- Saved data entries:
▬▬▬
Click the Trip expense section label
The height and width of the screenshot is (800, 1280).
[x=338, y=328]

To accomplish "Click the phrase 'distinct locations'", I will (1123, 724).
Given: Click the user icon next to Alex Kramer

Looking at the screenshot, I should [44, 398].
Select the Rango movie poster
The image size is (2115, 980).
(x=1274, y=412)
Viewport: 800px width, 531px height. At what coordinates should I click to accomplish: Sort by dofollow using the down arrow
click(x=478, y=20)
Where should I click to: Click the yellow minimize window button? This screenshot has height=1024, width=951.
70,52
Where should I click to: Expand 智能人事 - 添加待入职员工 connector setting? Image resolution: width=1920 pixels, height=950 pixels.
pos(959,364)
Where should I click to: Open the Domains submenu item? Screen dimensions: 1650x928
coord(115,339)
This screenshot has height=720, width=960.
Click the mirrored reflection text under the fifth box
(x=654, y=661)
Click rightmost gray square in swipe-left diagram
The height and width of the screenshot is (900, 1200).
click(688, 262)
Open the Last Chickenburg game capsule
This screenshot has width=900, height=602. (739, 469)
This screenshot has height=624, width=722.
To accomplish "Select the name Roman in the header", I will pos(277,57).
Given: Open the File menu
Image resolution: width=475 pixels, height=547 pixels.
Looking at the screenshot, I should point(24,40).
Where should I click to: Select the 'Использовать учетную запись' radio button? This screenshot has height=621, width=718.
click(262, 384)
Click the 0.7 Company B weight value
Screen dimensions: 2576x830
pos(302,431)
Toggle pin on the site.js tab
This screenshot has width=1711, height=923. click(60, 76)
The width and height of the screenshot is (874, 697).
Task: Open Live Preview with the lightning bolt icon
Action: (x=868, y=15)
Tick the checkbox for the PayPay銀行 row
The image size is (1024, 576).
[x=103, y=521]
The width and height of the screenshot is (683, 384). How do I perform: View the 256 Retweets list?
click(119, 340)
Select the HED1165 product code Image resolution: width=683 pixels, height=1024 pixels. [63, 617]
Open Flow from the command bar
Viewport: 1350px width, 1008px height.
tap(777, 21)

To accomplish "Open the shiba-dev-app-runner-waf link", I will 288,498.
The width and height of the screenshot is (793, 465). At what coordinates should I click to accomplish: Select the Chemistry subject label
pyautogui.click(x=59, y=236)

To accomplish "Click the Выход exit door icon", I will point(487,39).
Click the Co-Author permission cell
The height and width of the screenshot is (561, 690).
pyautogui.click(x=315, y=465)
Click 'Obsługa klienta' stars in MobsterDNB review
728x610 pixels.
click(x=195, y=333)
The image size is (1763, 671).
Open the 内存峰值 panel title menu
▬▬▬
- Task brief: Produce a word-for-word restatement of all the records.

- Reply:
Click the Trip expense section label
The height and width of the screenshot is (800, 1280).
[x=338, y=328]

To accomplish "Click the phrase 'distinct locations'", I will (1123, 724).
Given: Click the user icon next to Alex Kramer

Looking at the screenshot, I should [44, 398].
Select the Rango movie poster
The image size is (2115, 980).
(x=1274, y=412)
Viewport: 800px width, 531px height. At what coordinates should I click to accomplish: Sort by dofollow using the down arrow
click(x=478, y=20)
Where should I click to: Click the yellow minimize window button? This screenshot has height=1024, width=951.
70,52
Where should I click to: Expand 智能人事 - 添加待入职员工 connector setting? Image resolution: width=1920 pixels, height=950 pixels.
pos(959,364)
Where should I click to: Open the Domains submenu item? Screen dimensions: 1650x928
coord(115,339)
This screenshot has height=720, width=960.
Click the mirrored reflection text under the fifth box
(x=654, y=661)
Click rightmost gray square in swipe-left diagram
The height and width of the screenshot is (900, 1200).
click(688, 262)
Open the Last Chickenburg game capsule
This screenshot has width=900, height=602. (739, 469)
This screenshot has height=624, width=722.
To accomplish "Select the name Roman in the header", I will pos(277,57).
Given: Open the File menu
Image resolution: width=475 pixels, height=547 pixels.
Looking at the screenshot, I should point(24,40).
Where should I click to: Select the 'Использовать учетную запись' radio button? This screenshot has height=621, width=718.
click(262, 384)
Click the 0.7 Company B weight value
Screen dimensions: 2576x830
pos(302,431)
Toggle pin on the site.js tab
This screenshot has width=1711, height=923. click(60, 76)
The width and height of the screenshot is (874, 697).
Task: Open Live Preview with the lightning bolt icon
Action: (x=868, y=15)
Tick the checkbox for the PayPay銀行 row
The image size is (1024, 576).
[x=103, y=521]
The width and height of the screenshot is (683, 384). How do I perform: View the 256 Retweets list?
click(119, 340)
Select the HED1165 product code Image resolution: width=683 pixels, height=1024 pixels. [63, 617]
Open Flow from the command bar
Viewport: 1350px width, 1008px height.
tap(777, 21)

To accomplish "Open the shiba-dev-app-runner-waf link", I will 288,498.
The width and height of the screenshot is (793, 465). At what coordinates should I click to accomplish: Select the Chemistry subject label
pyautogui.click(x=59, y=236)

To accomplish "Click the Выход exit door icon", I will point(487,39).
Click the Co-Author permission cell
The height and width of the screenshot is (561, 690).
pyautogui.click(x=315, y=465)
Click 'Obsługa klienta' stars in MobsterDNB review
728x610 pixels.
click(x=195, y=333)
The image size is (1763, 671).
Open the 内存峰值 panel title menu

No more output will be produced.